On the same day, Governor Newsom signed AB 982 by Assemblymember Chris Holden (D-Pasadena) to require teachers in public and charter schools to provide homework assignments to the parent or guardian of a student that has been suspended for two or more schooldays, upon request.

This ensures the student does not fall behind on schoolwork or grades. Suspensions disproportionately affect students of color.
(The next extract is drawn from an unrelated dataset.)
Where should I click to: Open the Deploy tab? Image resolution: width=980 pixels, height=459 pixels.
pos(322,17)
While African American students account for only 5.8 percent of the state’s public school enrollment, they represented 17.8 percent of students who were suspended in 2018.
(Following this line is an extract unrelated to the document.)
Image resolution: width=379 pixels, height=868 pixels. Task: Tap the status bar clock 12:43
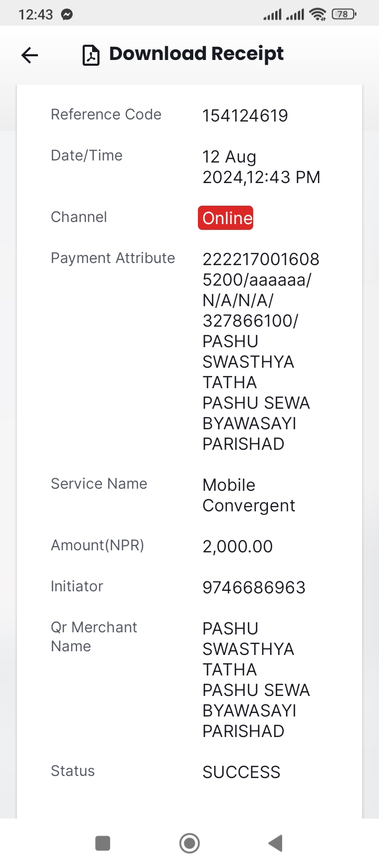tap(36, 15)
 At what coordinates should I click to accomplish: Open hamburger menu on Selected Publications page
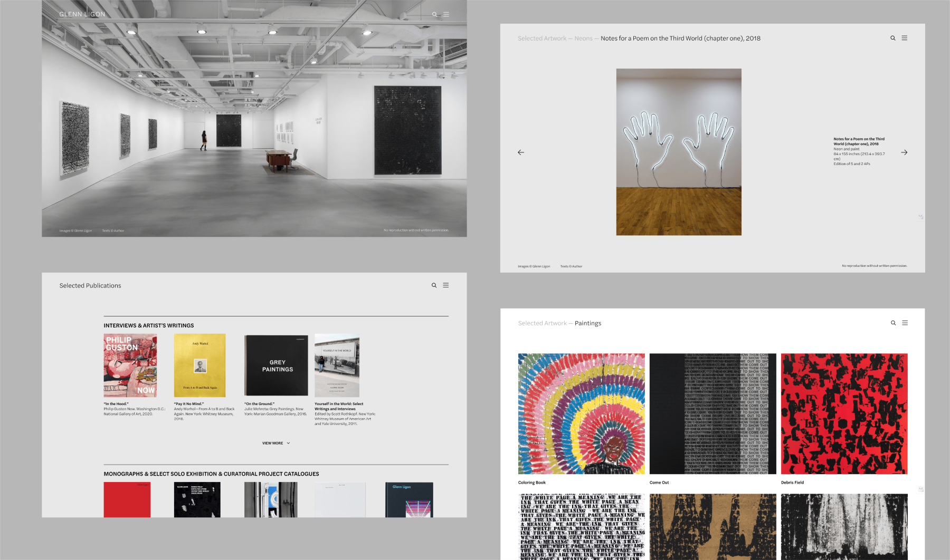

Other bills signed today include:

  • AB 577 by Assemblymember Susan Talamantes Eggman (D-Stockton) – Health care coverage: maternal mental health.
  • AB 819 by Assemblymember Mark Stone (D-Scotts Valley) – Foster care.
  • AB 947 by Assemblymember Sharon Quirk-Silva (D-Fullerton) – Visually impaired pupils: expanded core curriculum.
  • AB 1068 by Assemblymember Ken Cooley (D-Rancho Cordova) –Juveniles: dependency: child and family teams.
  • AB 1127 by Assemblymember Luz Rivas (D-Arleta) – Interdistrict attendance: prohibition on transfers by a school district of residence.
  • AB 1219 by Assemblymember Reggie Jones-Sawyer (D-Los Angeles) – Teacher credentialing: certificated employee assignment monitoring.
  • AB 1240 by Assemblymember Shirley Weber (D-San Diego) – School accountability: local control and accountability plans: state priorities: pupil achievement.
  • AB 1729 by Assemblymember Christy Smith (D-Santa Clarita) – Pupils: attendance at community college.
  • SB 541 by Senator Patricia Bates (R-Laguna Niguel) – School safety: lock-down drills and multi-option response drills: report.
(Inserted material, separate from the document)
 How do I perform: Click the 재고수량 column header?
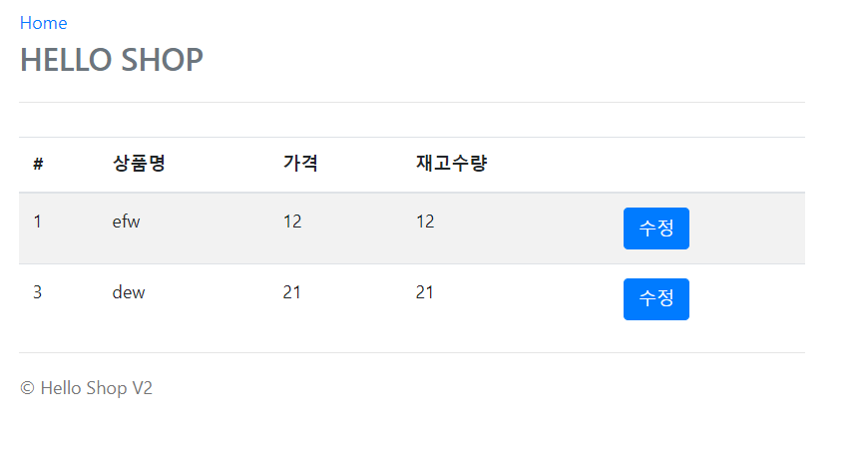pyautogui.click(x=451, y=164)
Governor Newsom has taken several actions to benefit students and parents in his first nine months in office. In May, the Governor and First Partner Jennifer Siebel Newsom launched the “Parents Agenda” as part of a broader affordability push to help address some of the cost of living issues faced by California parents. Under the “Parents Agenda,” the Governor signed a sales tax and use exemption for diapers and menstrual products, increased child care and increased the state Earned Income Tax Credit for kids under the age of six.

The Governor has also made historic investments in health care affordability and signed AB 1482 (Chiu) to establish a 5 percent annual rent cap, plus inflation, coupled with just-cause protections – the strongest renter protections in the nation. Additionally, the 2019 Budget Act included a Parents Agenda addressing specific cost-of-living issues faced by parents:

  • Expands paid family leave from six to eight weeks for each parent or caretaker of a newborn child, potentially allowing a child to benefit from as much as four months of paid family leave. This will bring California closer to the goal of six months of paid family leave, helping more workers, especially lower-wage workers, who pay into the system take the benefits
  • Puts California on the path to provide universal access to preschool for all four-year olds and full-day kindergarten, including funding for child care workers, expanding state-subsidized facilities and increasing slots
  • Provides resources for lower-income parents, including: home-visiting services, black infant health programs, developmental and trauma screenings, temporary cash assistance to families with children to meet basic needs, child savings accounts to support future higher education expenses and a sales tax exemption on diapers and menstrual products
  • Establishing or increasing Cal Grant Access Awards for student parents attending the University of California, California State University, or California Community Colleges. This two-generation approach will help students complete their education, increase their future earning potential, and provide additional support to their children.
  • Made highest-ever investment in K-14 education, including approximately $5,000 more per K-12 pupil than eight years ago
  • Invests $90 million to recruit and retain qualified educators to teach in a high-need field at priority schools and address California’s teacher shortage, and $43.8 million to provide training and resources for classroom teachers and paraprofessionals to build capacity around key state priorities
  • Supports students with specialized needs by providing a 19.3-percent increase in funding for special education.